Silos are more than just a place to store grain on Paulman Farms. They also represent isolated pockets of yield, moisture, machine, and nutrient data that could help the Sutherland, Nebraska, operation get the most out of the nearly 10,000 acres it covers.

Roric Paulman relies on 40 different apps to control and monitor the 14 dryland and irrigated crops grown on the land. The software generates one terabyte of site-specific data every month, which equates to 75 million pages of information.

That information is key to helping him make sound management decisions. The problem is, no one has created a system that effortlessly connects the dots to give Paulman better insights. Also, if he can’t access the information from his smartphone, he’s not interested. “The apps and the information being collected have stopped being useful,” says Paulman, who farms with wife Deb and son Zachary.

Creating a solution

Companies with a long history in agriculture have been working to build a user-friendly system that seamlessly processes and integrates data from myriad apps. Yet, data sharing and interoperability are still not easy or seamless. 

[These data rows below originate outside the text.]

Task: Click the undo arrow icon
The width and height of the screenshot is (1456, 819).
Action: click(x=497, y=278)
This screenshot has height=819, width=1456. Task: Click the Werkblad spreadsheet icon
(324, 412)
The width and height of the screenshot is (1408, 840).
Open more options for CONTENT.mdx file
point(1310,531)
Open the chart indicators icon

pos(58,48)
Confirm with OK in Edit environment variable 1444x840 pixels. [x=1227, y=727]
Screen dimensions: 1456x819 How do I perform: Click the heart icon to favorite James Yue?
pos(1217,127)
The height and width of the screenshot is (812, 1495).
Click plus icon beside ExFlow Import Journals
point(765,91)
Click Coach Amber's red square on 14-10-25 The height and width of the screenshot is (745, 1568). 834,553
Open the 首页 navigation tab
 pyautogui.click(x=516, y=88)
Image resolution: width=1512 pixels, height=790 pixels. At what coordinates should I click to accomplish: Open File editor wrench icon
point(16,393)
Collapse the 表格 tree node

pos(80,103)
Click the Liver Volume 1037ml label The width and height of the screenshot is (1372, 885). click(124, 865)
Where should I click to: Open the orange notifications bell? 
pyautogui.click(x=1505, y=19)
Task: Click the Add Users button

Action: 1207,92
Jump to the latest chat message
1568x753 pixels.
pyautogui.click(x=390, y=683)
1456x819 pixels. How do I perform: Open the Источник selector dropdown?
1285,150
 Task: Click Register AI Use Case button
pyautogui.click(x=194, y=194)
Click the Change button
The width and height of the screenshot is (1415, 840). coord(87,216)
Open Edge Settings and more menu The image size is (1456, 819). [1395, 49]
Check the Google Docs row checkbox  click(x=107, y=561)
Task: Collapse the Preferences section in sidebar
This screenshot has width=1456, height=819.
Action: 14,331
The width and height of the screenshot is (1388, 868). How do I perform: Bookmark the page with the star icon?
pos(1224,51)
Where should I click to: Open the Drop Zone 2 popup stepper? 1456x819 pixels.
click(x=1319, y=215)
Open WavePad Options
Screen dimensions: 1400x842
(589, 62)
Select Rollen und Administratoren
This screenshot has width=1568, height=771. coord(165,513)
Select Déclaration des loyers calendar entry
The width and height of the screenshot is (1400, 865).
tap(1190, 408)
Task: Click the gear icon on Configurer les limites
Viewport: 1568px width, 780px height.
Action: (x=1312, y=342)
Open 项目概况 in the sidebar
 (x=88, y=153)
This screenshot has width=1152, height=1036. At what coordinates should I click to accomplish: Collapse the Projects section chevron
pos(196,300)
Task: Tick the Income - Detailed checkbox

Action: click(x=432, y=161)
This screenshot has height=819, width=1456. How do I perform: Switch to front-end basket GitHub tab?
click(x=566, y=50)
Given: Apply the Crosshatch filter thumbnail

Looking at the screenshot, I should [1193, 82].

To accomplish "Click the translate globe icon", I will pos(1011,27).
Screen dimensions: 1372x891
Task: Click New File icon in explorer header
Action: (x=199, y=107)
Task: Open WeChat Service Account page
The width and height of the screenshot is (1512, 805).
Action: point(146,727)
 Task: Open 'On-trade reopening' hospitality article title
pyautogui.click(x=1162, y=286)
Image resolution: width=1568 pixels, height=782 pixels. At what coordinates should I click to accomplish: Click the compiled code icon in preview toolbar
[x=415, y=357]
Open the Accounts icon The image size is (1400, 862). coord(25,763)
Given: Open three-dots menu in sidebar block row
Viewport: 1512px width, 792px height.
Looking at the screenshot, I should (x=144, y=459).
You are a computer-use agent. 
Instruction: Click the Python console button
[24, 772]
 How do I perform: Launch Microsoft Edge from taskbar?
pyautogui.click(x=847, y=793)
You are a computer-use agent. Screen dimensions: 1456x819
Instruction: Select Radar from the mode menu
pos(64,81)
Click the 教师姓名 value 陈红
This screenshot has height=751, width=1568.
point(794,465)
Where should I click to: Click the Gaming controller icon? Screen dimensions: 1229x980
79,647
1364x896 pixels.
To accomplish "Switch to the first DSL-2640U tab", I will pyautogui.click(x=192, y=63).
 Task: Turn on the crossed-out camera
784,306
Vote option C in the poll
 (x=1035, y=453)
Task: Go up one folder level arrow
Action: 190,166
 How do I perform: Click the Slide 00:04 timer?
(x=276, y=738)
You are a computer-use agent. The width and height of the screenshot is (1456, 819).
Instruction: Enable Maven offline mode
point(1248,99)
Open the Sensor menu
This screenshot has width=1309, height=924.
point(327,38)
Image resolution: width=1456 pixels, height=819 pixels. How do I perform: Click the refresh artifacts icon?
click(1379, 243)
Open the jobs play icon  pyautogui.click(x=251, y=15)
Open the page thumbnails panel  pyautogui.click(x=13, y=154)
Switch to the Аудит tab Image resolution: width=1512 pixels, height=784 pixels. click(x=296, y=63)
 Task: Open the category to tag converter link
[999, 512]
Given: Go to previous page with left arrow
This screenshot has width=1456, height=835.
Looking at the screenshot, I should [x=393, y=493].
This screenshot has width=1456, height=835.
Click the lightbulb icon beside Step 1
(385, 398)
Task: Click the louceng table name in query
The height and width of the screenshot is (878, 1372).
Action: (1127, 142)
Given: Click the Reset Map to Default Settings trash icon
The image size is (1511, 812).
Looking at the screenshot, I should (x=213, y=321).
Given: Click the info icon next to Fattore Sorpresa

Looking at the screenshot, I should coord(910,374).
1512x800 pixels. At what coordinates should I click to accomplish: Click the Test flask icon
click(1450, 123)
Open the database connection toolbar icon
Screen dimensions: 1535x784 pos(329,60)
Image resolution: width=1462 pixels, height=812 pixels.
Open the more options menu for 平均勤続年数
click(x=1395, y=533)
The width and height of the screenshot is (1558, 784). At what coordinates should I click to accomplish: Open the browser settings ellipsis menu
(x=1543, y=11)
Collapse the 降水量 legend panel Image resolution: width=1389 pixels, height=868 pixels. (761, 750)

These companies also face a problem of their own: How do they collaborate with others to develop a solution yet remain competitive? As agriculture’s existing players work on a resolution, outsiders like IBM are emerging with their own approach. 

Launched in 2018, the Watson Decision Platform for Agriculture leverages the power of artificial intelligence (AI) to analyze silos of data and then generate evidence-based insights. Watson begins by creating a digital representation of a field. This electronic field record (EFR) includes soil, equipment, farm practice and workflow, and imagery data. It can also accept weather data from The Weather Company.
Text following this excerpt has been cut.